PROBLEM TO WORK ON -
Quote the material exactly from the line that contains "The image size is (1512, 794)." through its last line. Any pictures are to be left out.
——————
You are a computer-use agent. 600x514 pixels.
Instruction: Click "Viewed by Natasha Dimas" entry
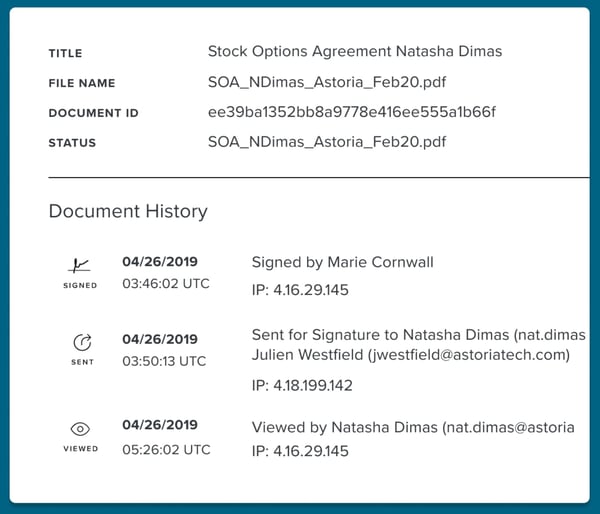click(x=413, y=428)
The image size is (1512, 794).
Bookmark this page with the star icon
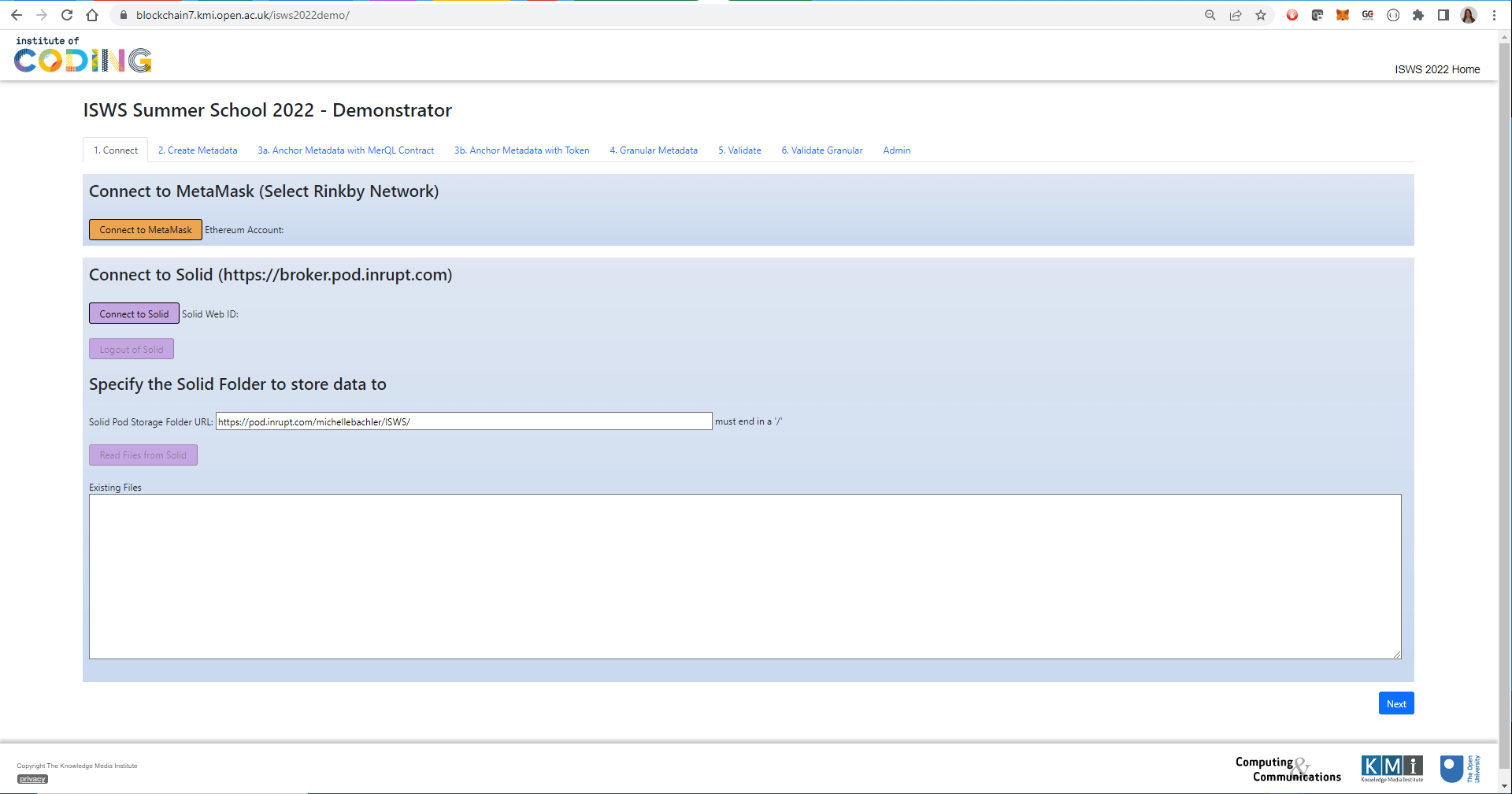(x=1261, y=15)
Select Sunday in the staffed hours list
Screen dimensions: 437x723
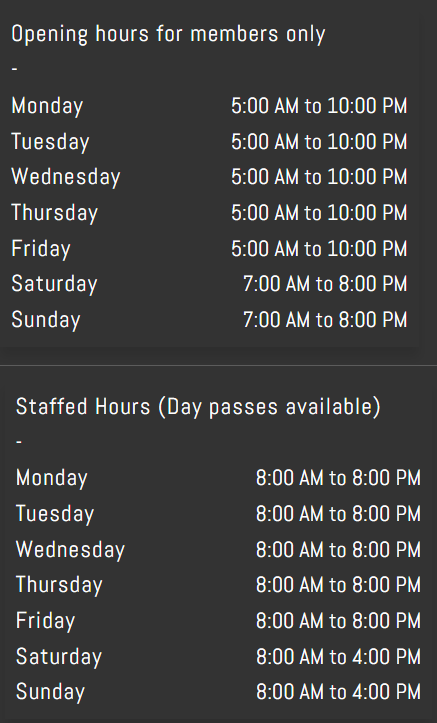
——————
RESULT -
The image size is (1512, 794).
Bookmark this page with the star icon
(x=1261, y=15)
Select Sunday in the staffed hours list
Screen dimensions: 437x723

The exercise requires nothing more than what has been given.